While the government and the monopoly corporations must be compelled on moral grounds to give way and respect as well as serve these new structures and institutions, their inherent right to exist stands outside and above any political law or corporate policy. In other words, private groups of people, within a broad freedom and justice standard, have a right to form their own freewill participatory arrangements as they see fit and all other existing institutions have a moral duty to respect and honor those arrangements and not impede them.

Take our concept of a privately created and run extended kinship community of people whose sociocultural and socioeconomic arrangements reflect shared belie, values, and convictions that are themselves essential to their shared identity. These groups of, say, around 120 adults ought to own the same right to create domiciles, perhaps little villages, for themselves that are regarded in the same legal framework as the private home of a nuclear family

We aren’t for gutting the fair housing law to allow discrimination, the point here is that what we consider family needs to be broadened, if we wish, to encompass what used to be larger extended family groups which by and large did cluster together for maximum mutual support based on shared beliefs, values, and convictions. We would not want whole towns to be made exclusive to one group, our aim being a free and pluralistic society of equals, but the idea an extended kinship community could not cluster together as in days of old is itself designed to atomize individuals and make them more pliable and controllable.

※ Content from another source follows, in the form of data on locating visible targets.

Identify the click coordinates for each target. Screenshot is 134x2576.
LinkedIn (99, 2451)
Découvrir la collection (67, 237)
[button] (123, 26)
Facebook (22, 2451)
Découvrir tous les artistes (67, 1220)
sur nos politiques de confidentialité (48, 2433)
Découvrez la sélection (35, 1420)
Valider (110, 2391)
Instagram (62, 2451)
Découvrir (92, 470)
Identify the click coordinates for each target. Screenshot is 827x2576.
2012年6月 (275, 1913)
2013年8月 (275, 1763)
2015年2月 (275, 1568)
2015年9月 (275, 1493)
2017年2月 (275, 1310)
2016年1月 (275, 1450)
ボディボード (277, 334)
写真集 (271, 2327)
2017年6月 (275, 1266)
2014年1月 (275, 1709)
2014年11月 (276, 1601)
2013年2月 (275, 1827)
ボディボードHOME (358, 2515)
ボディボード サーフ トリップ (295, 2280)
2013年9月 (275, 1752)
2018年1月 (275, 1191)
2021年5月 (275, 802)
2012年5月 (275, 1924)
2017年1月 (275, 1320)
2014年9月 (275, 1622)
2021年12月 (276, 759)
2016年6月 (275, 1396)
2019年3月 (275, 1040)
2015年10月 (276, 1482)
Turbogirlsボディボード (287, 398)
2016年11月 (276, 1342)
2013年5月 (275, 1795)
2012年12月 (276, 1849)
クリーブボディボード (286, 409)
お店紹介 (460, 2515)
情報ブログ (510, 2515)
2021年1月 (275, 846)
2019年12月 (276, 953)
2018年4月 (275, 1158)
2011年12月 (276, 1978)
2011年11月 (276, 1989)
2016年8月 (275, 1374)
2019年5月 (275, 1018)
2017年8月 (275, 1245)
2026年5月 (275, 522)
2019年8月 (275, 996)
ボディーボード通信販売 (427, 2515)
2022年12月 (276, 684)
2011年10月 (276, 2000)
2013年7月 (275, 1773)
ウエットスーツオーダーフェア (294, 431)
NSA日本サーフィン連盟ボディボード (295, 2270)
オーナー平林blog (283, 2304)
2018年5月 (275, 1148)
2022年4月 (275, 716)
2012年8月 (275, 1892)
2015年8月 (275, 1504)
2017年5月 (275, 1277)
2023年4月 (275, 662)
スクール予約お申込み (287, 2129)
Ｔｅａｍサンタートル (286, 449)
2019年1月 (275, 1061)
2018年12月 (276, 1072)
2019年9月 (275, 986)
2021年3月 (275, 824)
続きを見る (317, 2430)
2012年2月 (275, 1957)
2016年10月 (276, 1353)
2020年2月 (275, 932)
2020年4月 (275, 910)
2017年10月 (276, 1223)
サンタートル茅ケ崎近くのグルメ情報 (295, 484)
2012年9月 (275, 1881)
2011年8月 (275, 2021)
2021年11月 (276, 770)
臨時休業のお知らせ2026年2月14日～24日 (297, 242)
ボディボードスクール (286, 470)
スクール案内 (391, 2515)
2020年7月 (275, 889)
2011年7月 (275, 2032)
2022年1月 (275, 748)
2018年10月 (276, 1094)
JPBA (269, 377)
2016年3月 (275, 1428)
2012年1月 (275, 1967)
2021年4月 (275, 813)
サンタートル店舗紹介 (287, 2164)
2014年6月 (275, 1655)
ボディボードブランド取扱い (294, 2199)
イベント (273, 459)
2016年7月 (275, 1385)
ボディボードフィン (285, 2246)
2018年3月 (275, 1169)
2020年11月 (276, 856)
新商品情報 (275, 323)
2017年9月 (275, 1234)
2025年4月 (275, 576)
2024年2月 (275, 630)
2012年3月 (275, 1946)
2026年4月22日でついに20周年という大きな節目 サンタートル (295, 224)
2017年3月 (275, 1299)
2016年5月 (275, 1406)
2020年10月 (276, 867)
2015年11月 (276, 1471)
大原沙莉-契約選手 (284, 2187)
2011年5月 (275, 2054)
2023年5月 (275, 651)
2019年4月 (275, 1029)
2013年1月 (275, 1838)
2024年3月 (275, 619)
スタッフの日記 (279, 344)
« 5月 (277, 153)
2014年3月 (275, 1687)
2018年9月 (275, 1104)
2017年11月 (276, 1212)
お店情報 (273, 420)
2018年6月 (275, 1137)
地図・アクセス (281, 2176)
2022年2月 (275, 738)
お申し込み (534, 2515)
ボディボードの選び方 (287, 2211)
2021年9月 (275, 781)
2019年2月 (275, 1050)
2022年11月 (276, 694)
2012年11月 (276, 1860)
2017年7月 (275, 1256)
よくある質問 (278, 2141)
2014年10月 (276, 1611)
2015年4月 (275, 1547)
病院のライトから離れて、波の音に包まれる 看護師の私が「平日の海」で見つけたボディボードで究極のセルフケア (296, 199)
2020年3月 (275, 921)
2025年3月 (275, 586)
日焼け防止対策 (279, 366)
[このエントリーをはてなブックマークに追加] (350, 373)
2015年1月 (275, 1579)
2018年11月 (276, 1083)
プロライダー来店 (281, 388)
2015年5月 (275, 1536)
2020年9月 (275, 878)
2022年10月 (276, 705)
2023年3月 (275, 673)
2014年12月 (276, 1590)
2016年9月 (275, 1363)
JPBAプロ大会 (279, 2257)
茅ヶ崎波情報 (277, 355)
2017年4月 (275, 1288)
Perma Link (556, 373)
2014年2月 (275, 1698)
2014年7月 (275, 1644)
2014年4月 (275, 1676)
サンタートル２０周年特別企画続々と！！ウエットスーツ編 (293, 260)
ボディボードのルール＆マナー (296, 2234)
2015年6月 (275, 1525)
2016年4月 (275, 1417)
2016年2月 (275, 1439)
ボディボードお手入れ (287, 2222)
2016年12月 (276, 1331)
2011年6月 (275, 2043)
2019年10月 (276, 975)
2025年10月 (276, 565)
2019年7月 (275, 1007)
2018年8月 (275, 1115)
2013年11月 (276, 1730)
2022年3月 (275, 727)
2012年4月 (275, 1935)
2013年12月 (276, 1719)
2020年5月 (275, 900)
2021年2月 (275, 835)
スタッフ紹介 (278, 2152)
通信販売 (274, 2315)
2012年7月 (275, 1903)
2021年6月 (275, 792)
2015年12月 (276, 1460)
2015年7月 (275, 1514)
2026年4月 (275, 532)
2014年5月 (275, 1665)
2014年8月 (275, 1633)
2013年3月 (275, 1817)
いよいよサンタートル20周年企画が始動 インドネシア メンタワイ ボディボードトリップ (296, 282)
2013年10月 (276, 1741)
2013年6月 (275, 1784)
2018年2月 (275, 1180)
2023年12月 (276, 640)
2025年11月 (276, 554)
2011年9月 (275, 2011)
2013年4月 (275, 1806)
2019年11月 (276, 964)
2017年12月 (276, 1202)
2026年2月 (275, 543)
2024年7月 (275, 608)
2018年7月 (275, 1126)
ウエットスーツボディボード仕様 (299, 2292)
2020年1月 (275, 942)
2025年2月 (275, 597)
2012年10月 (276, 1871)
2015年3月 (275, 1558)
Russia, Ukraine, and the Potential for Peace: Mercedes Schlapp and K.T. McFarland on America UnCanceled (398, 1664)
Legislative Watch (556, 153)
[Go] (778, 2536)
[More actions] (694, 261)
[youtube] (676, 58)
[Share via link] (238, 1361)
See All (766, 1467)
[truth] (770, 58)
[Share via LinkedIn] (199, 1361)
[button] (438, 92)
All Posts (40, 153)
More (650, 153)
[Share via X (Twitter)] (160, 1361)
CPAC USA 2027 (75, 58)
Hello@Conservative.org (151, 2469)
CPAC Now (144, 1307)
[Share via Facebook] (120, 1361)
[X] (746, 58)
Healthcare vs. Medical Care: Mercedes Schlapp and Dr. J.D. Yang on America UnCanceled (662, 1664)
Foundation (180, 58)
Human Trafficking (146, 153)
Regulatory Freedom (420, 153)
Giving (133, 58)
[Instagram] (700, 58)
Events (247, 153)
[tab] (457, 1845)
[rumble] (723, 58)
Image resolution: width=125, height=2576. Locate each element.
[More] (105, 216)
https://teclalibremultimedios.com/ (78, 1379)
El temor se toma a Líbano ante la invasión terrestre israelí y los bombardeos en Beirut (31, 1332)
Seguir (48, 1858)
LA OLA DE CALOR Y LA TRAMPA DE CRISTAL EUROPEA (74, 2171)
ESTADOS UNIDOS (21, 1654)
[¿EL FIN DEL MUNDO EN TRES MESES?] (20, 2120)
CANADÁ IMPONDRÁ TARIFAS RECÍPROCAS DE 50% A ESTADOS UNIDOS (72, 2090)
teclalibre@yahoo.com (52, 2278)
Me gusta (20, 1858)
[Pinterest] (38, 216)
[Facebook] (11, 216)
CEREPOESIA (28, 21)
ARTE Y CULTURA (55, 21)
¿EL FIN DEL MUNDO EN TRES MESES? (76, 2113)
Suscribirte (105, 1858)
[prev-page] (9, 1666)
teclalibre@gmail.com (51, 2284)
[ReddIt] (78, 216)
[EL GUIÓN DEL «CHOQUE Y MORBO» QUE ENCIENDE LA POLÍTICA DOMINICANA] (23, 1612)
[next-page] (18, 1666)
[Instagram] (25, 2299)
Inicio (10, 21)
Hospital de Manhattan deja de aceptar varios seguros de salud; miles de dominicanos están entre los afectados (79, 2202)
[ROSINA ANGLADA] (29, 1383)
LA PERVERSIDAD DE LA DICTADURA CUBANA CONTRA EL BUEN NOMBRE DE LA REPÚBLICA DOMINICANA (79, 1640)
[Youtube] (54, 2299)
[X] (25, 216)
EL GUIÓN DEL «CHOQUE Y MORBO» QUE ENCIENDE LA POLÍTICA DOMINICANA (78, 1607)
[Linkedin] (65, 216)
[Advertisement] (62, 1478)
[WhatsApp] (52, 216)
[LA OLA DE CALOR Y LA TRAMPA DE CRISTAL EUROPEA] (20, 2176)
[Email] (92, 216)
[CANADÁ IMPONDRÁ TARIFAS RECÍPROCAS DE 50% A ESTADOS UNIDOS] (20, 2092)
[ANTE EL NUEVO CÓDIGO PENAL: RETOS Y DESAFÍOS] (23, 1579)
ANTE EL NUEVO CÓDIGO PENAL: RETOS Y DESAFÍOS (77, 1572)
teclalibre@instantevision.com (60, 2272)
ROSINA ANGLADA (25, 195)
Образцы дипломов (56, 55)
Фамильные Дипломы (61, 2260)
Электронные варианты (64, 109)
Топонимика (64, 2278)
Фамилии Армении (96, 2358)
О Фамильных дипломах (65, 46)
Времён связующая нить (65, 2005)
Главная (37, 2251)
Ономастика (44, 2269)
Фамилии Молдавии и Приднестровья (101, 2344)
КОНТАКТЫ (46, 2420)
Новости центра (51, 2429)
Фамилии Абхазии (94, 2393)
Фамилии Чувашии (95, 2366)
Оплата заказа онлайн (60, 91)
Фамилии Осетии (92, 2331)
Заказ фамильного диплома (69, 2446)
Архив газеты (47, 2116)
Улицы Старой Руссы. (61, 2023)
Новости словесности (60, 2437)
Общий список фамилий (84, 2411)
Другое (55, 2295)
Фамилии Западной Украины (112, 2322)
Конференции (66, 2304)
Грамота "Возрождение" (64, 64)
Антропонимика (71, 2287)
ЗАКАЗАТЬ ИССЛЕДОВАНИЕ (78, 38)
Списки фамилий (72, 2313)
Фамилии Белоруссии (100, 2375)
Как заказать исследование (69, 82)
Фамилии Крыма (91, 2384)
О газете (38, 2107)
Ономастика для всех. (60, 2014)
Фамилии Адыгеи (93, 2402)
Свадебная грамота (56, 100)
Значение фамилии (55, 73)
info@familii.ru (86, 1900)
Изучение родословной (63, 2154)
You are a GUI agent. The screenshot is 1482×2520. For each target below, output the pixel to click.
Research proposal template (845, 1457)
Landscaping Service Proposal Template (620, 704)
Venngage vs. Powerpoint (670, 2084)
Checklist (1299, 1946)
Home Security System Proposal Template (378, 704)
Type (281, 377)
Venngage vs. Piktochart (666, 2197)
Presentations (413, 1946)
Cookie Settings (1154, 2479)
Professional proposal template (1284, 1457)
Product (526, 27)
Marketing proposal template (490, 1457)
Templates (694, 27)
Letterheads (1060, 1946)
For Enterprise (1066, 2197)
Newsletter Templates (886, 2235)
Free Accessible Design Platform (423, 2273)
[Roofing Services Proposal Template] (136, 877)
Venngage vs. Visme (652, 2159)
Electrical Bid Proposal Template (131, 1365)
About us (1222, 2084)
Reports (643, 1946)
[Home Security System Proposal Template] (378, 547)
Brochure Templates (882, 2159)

This is just an example of how we need to reshape public policy to devolve control from the corporations and the government to individuals, families, extended families, and local communities. Regardless of form of government or arrangements by which magisterial and civil/civic functions are supplied, even if through a more client-provider relationship, if the individual, the family, kinship communities, and local towns and cities have maximum practical freedom, no system of government can easily become autocratic.

On the other hand, if these “new” freedoms of freewill participation and the basic freedoms are not respected and if people cannot form their own private associations and networks where most of their needs are met through freewill participation, then an autocracy is inevitable. So we say, “democracy, no”, because “democracy”, even a republican form thereof, is practically impossible but “freedom, yes” because there are many ways to promote freedom regardless of the system of government.

It’s almost a distraction to focus so much on a form of government and so little on a real devolution of power and wealth from the mega corporations and centralized governments to individuals, families, extended families, and communities of different types, mostly based on freewill participation.